Pictures of the bow in question:

Anyways. I have a newfound appreciation for the beautiful, crisp edges and perfect symmetry on my contemporary bow! The level of craftsmanship on a nice bow is so high that you don't even notice it until you try making one yourself.

Replies (15)

April 29, 2020, 4:49 PM · Bravo Cotton, the bow looks great! Must have been an interesting project for you!
April 29, 2020, 6:46 PM · Wow, that’s cool!
Edited: April 29, 2020, 7:23 PM · Cotton, good for you! I wonder if you're reviving a possible centuries-old tradition when some musicians may have made their own bows?
April 29, 2020, 7:33 PM · Hah, I wouldn't give myself that much credit. But I did learn a lot, and I have a new sound in my arsenal now.
April 29, 2020, 7:45 PM · Congratulations! Looks nice! I never would have even thought about trying to make a bow...good for you!
April 30, 2020, 2:20 PM · Cotton, it looks great! I enjoy your insights into the experience of making your own bow. Thanks for sharing!
April 30, 2020, 4:10 PM · Excellent! Looks like the real deal. Enjoy!
May 13, 2020, 5:03 PM · Respect! You've inspired me to make my own bow now. I've almost finished the frog, but need to put in the eyelet. What is the procedure for that? Also, how long did it take you to complete the whole bow?
May 13, 2020, 7:13 PM · Ah, good luck! The whole bow took me something like... 10 hours? I'm not sure, to be honest. I made it in three days working sporadically.

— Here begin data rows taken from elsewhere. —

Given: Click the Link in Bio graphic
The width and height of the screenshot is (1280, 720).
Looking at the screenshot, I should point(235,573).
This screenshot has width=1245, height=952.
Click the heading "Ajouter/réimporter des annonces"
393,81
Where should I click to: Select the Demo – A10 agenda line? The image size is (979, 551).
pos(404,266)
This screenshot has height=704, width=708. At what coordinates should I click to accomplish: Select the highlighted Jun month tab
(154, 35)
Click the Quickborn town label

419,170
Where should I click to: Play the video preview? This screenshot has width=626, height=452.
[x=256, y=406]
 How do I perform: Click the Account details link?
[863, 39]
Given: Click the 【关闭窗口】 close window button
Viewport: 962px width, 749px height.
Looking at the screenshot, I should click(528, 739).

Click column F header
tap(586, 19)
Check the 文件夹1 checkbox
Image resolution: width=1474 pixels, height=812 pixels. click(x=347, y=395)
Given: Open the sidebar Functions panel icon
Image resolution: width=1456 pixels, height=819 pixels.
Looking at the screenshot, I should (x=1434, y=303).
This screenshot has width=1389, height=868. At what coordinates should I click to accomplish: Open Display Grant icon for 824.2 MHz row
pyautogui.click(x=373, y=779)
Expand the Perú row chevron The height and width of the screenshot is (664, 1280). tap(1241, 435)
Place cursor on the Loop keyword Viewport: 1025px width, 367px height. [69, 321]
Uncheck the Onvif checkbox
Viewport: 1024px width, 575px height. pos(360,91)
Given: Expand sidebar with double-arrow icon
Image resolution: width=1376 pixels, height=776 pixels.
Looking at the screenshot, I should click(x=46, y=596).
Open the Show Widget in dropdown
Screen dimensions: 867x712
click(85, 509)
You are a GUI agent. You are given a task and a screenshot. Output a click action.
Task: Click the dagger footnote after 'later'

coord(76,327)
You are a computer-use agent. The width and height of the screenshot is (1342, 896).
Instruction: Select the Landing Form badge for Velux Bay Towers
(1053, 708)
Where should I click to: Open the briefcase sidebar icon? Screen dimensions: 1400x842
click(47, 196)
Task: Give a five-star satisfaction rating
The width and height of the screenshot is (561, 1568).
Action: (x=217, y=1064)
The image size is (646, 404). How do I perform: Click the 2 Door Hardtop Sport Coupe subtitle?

To fit the eyelet I just drilled a hole with a bit one step down from the diametre of the shaft. No science to it, just as long as it's a teeny bit smaller than the threads on the eyelet. Be careful with this part—you want to make sure the hole is centered and that the eyelet comes out perpendicular to the top of the frog. It's a good idea to use a vice for this part.

May 14, 2020, 2:56 AM · Beautiful indeed!
I wish I could afford one
May 14, 2020, 3:33 AM · Wait so do you 'screw in' the eyelet, or use some glue?
May 14, 2020, 8:38 AM · The eyelet has a threaded end so it can be screwed into the frog. This way, you can adjust its height, and thus how tightly the frog will sit on the stick as well. If it's too loose, the hair will be able to pull it forward and off the stick. If it's too tight, the the tension screw either won't go in at all or it'll be hard to turn.
May 16, 2020, 8:47 AM · Ok thanks for that. 1 final question! The button end of the screw isn't threaded, so how do you secure the button on? Just drill a hole in the button and fill it up with superglue?
May 16, 2020, 9:41 AM · Yep, pretty much.